Reproduce the following records word for word, line by line.

##############################

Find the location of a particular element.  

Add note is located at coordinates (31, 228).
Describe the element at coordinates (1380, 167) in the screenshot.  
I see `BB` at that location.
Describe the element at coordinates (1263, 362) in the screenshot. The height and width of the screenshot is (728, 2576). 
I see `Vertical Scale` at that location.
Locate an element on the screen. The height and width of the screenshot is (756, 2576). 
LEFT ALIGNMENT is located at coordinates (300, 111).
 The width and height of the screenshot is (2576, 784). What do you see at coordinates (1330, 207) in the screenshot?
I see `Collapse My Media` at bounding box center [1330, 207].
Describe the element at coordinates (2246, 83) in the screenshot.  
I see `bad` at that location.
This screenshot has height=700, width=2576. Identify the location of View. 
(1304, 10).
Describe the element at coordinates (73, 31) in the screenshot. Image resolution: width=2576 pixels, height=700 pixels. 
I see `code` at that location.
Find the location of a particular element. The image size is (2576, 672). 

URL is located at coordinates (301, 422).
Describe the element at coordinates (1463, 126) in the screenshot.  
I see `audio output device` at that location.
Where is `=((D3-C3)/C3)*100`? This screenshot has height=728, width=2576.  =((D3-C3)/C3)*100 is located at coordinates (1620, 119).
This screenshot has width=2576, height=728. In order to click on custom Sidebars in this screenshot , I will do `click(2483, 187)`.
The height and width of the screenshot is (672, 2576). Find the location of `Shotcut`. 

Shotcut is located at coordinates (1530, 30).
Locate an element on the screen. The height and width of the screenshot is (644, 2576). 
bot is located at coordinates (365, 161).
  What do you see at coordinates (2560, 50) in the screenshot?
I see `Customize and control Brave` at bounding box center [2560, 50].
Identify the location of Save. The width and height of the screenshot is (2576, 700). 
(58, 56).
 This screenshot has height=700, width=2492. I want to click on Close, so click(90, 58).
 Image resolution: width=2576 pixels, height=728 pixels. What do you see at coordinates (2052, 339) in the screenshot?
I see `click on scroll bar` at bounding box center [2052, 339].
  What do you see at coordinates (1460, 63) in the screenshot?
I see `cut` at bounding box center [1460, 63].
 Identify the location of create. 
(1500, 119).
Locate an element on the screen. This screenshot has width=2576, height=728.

##############################

◆ Correct answer
Find the location of a particular element.  

Add note is located at coordinates (31, 228).
Describe the element at coordinates (1380, 167) in the screenshot.  
I see `BB` at that location.
Describe the element at coordinates (1263, 362) in the screenshot. The height and width of the screenshot is (728, 2576). 
I see `Vertical Scale` at that location.
Locate an element on the screen. The height and width of the screenshot is (756, 2576). 
LEFT ALIGNMENT is located at coordinates (300, 111).
 The width and height of the screenshot is (2576, 784). What do you see at coordinates (1330, 207) in the screenshot?
I see `Collapse My Media` at bounding box center [1330, 207].
Describe the element at coordinates (2246, 83) in the screenshot.  
I see `bad` at that location.
This screenshot has height=700, width=2576. Identify the location of View. 
(1304, 10).
Describe the element at coordinates (73, 31) in the screenshot. Image resolution: width=2576 pixels, height=700 pixels. 
I see `code` at that location.
Find the location of a particular element. The image size is (2576, 672). 

URL is located at coordinates (301, 422).
Describe the element at coordinates (1463, 126) in the screenshot.  
I see `audio output device` at that location.
Where is `=((D3-C3)/C3)*100`? This screenshot has height=728, width=2576.  =((D3-C3)/C3)*100 is located at coordinates (1620, 119).
This screenshot has width=2576, height=728. In order to click on custom Sidebars in this screenshot , I will do `click(2483, 187)`.
The height and width of the screenshot is (672, 2576). Find the location of `Shotcut`. 

Shotcut is located at coordinates (1530, 30).
Locate an element on the screen. The height and width of the screenshot is (644, 2576). 
bot is located at coordinates (365, 161).
  What do you see at coordinates (2560, 50) in the screenshot?
I see `Customize and control Brave` at bounding box center [2560, 50].
Identify the location of Save. The width and height of the screenshot is (2576, 700). 
(58, 56).
 This screenshot has height=700, width=2492. I want to click on Close, so click(90, 58).
 Image resolution: width=2576 pixels, height=728 pixels. What do you see at coordinates (2052, 339) in the screenshot?
I see `click on scroll bar` at bounding box center [2052, 339].
  What do you see at coordinates (1460, 63) in the screenshot?
I see `cut` at bounding box center [1460, 63].
 Identify the location of create. 
(1500, 119).
Locate an element on the screen. This screenshot has width=2576, height=728.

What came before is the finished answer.